→ **Dataset content**:
▽

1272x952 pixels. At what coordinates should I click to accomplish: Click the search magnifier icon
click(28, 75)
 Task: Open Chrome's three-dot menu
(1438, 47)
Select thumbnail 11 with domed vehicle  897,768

△
▽

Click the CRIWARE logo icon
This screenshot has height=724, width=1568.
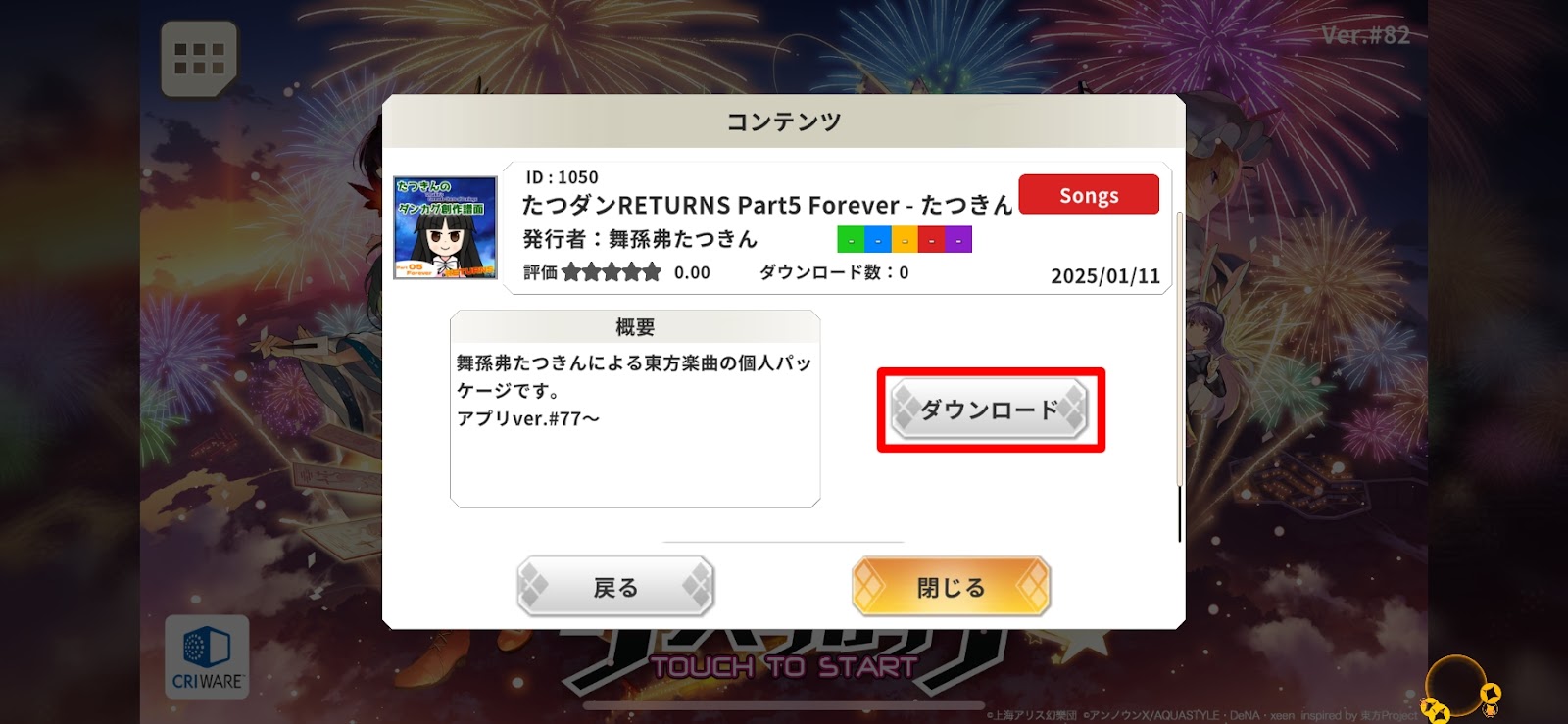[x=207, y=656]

△

→ **What is required**: Shift the records from the line containing "Click the CRIWARE logo icon" through the line containing "[x=207, y=656]" by adding 144 to every coordinate in the answers, and write out those lines again with the requests, leaving out the pictures.

→ **Correct response**:
Click the CRIWARE logo icon
This screenshot has height=724, width=1568.
[x=351, y=800]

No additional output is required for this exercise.